Dois meses após assumir um cargo comissionado, Maria Clara, 25 anos, descobriu que estava grávida. A notícia, que a princípio deveria ser motivo de alegria, tornou-se um pesadelo. Foram dias e mais dias de preocupação e ansiedade com medo da reação do seu chefe imediato e dos próprios colegas de trabalho. O que vão pensar? Vou perder o emprego? O depoimento é fictício, mas indagações desta natureza, com certeza, fazem parte da história de vida de muitas mulheres, inclusive no Ministério Público do Estado de Mato Grosso.
A coordenadora do Programa Vida Plena, Claire Vogel Dutra, destaca que essa foi uma das preocupações apontadas por servidoras na Pesquisa de Clima Organizacional e em um levantamento do Sindicato dos Servidores do MPMT, realizados no ano passado. “A preocupação em perder o emprego e outras formas de abusos emocionais relacionados à condição de ser mulher são problemas reais que precisam e estão sendo enfrentados”, assegurou.
Segundo ela, algumas estratégias para contemplar as singularidades das gestantes estão sendo estudadas para constar no projeto de igualdade de gênero. Esclareceu ainda que às servidoras comissionadas está sendo assegurada a estabilidade provisória, prevista nos arts. 6º, 7º, XVIII e 39, §3º da Constituição Federal de 1988 c/c art. 10, II, “b”, Atos das Disposições Constitucionais Transitórias (ADCT), caracterizada pela impossibilidade de se dispensar arbitrariamente ou sem justa causa a servidora gestante desde a confirmação da gravidez até cinco meses após o parto. Para garantir este direito, vem sendo realizada, neste período, nomeação de profissional em substituição.
Explicou também que o Programa Vida Plena tem como proposição a implementação do projeto institucional de combate ao assédio e outros tipos de violência gerados a partir de condutas machistas.
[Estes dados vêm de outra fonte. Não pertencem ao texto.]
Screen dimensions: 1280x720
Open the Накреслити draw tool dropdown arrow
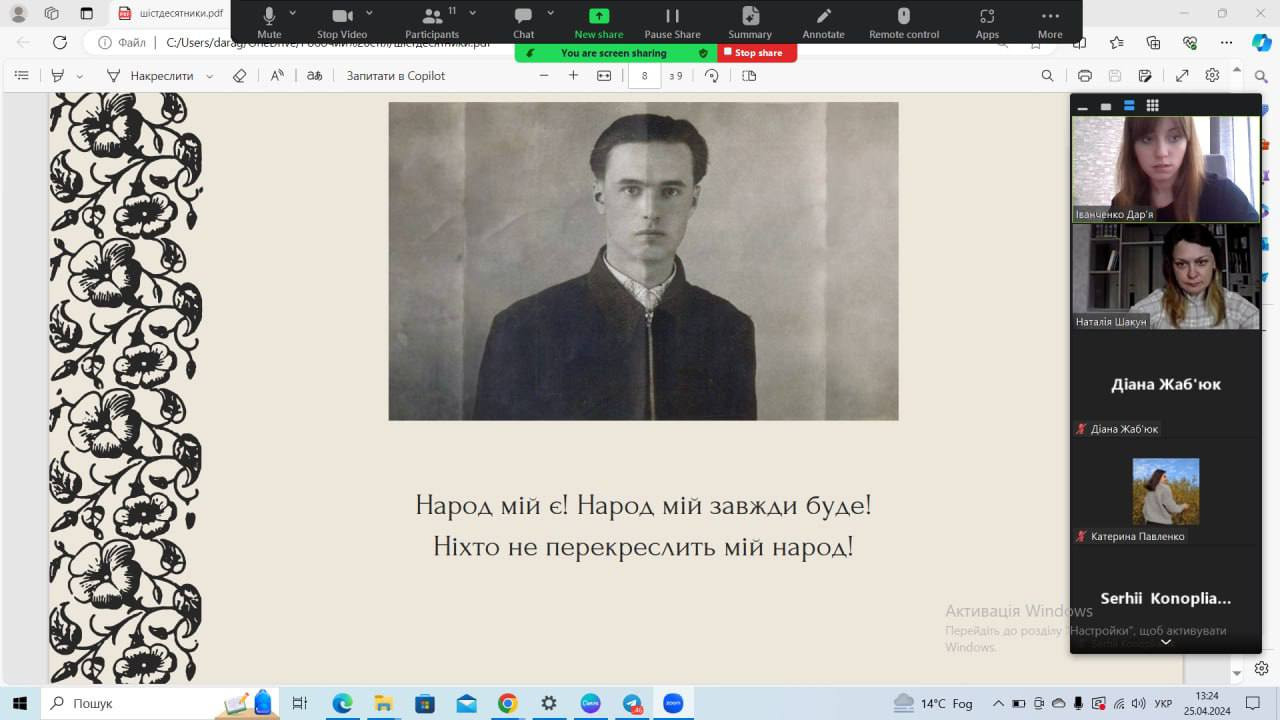(x=212, y=76)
Além disso, a Administração Superior tem buscado ampliar os direitos humanos das mulheres integrantes da instituição.
Entre as conquistas, ela cita a concessão da licença maternidade, nos casos de nascimento prematuro, a partir da alta hospitalar do recém-nascido e/ou de sua mãe (o que ocorrer por último). A mudança foi regulamentada pelo Ato Administrativo 973/2020 e possibilita um tempo maior de convivência entre a mãe a criança, a amamentação e os primeiros cuidados.
Enfatiza também que desde 2014 o MPMT oferece o auxílio-creche. “Esse auxílio constitui um importante direito para a entrada e permanência das mulheres no mercado de trabalho, visto que precisam fazer arranjos familiares para conciliar os cuidados domésticos com o trabalho produtivo”, observou.
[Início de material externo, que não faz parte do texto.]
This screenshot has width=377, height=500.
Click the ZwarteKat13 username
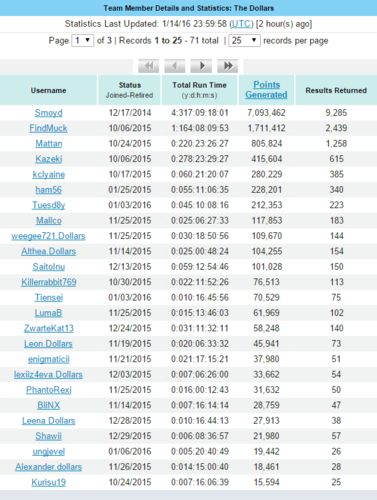tap(49, 328)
CONDUTAS MACHISTAS: A analista assistente social do MPMT, Renata Teixeira, alerta que muitas vezes no ambiente de trabalho ou até mesmo em casa, mulheres são vítimas de condutas machistas. Ela cita como exemplo situações como interrupção da fala e do raciocínio (mansplaining e manterrupting).
O mansplaining acontece quando um homem explica coisas óbvias à mulher, muitas vezes com um tom paternalista, como se ela não fosse intelectualmente capaz de entender algo, desconsiderando seu conhecimento sobre a questão. Já o manterrupting acontece quando homens interrompem falas de mulheres, seja para silenciar a temática falada ou interpelar em assuntos que elas dominam.
“Ambas as formas são estratégias de silenciamento e desqualificação de ideias. Isso acontece por causa do machismo, preconceito que desvaloriza socialmente a mulher, como a tendência de ver homens como líderes e mulheres como subordinadas”, explica Renata Teixeira.
Ela alerta também que abusos emocionais relacionados à condição de ser mulher acontecem com o objetivo de fazer todos pensarem que a trabalhadora não é capaz ou está fora de si, perdendo sua autonomia e autoridade. “Estes abusos se dão principalmente por meio de falas machistas de desqualificação. O que está em jogo nestas ações é a manipulação psicológica para desqualificação da mulher”.